Adana’daki TIR skandalıyla tam anlamıyla ayyuka çıkan devlet içindeki casusluk çetesinin faaliyetlerini saymakla bitiremeyiz. Önümüzdeki günlerde TIR iddianamesinin tamamlanması sonrası bu çetenin yapılanmasını da göreceğiz diye düşünüyorum.
Adana’daki olayı bir kenara bırakıp bugünlerde çok sık gündeme gelen dinleme faaliyetlerine geçelim. Özel hayatın mahremiyeti açısından vazgeçilmez olan internet düzenlemesine her ne kadar bazı kesimler sıkı muhalefet etse de düzenlemenin bu görüntü ve dinlemelerden musdarip olan bu kesimin işine geldiğini söylemek zor değil. Buradaki muhalefetin “Özgürlükler elden gidiyor” yaygarasıyla iktidarı yıpratmak amacıyla yapıldığı da şüphe götürmez bir gerçek.
Bugün belki yapılan dinlemeler, ortaya saçılan telefon konuşmalarından nemalananlar olabilir. Çünkü bu dinlemeler 17 Aralık operasyonundan çok daha önce planlı bir şekilde yapılmış.

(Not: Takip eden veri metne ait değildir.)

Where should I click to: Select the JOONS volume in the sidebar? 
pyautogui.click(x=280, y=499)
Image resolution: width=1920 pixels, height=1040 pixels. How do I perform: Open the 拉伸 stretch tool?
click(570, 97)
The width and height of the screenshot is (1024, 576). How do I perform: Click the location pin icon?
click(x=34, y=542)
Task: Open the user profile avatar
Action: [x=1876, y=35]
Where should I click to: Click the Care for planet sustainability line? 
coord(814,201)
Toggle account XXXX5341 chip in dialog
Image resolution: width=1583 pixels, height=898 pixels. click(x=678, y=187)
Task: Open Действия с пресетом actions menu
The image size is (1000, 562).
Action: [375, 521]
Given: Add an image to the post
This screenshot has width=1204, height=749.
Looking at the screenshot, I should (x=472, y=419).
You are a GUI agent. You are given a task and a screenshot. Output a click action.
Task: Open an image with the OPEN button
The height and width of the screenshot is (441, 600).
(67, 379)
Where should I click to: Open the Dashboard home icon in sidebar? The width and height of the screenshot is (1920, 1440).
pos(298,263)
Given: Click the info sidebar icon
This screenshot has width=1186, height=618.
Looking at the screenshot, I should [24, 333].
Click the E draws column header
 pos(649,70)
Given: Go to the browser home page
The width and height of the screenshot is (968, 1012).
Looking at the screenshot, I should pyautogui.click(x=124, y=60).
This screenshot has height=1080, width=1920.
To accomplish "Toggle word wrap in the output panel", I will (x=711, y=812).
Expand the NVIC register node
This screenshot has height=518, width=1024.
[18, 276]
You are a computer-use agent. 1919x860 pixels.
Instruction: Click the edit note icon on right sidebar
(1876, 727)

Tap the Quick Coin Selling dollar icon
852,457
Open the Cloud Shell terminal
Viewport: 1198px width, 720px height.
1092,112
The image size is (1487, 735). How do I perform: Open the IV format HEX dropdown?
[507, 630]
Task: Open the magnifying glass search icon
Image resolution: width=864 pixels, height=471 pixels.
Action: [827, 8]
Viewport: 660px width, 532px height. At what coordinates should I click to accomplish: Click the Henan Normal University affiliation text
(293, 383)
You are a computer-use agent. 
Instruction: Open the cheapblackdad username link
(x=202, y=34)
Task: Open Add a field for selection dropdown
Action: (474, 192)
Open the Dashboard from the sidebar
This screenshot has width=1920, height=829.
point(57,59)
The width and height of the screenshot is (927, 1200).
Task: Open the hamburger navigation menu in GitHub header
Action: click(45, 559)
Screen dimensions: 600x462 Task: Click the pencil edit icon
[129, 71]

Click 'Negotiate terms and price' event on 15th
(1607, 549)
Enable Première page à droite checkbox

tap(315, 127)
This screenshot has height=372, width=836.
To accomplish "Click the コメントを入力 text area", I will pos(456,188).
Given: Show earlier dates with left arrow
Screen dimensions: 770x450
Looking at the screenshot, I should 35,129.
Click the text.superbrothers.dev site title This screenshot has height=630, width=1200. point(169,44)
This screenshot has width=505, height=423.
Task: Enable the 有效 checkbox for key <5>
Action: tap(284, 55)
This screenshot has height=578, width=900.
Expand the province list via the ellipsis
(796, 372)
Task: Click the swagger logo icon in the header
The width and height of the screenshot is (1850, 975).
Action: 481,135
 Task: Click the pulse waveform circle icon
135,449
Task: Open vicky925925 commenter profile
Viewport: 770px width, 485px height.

Düşünün ki 300 kişinin çalıştığı bir kurumun başındasınız. Telekomünikasyon İletişim Başkanlığı’ndan (TİB) bahsediyorum. Bu kurumun başkanısınız. Bu kurum telefon dinlemelerini yapan bir kurum. Kimi, neden dinlediğinizi kurumun başındaki ismin bilmesi gerekiyor. Ancak, bundan önceki başkanın yaşadıklarından bahsediyorum, personeliniz kayıtları size açmıyor. Hatta bazı odalara “Yetkiniz yok” diyerek girmenize izin vermiyor.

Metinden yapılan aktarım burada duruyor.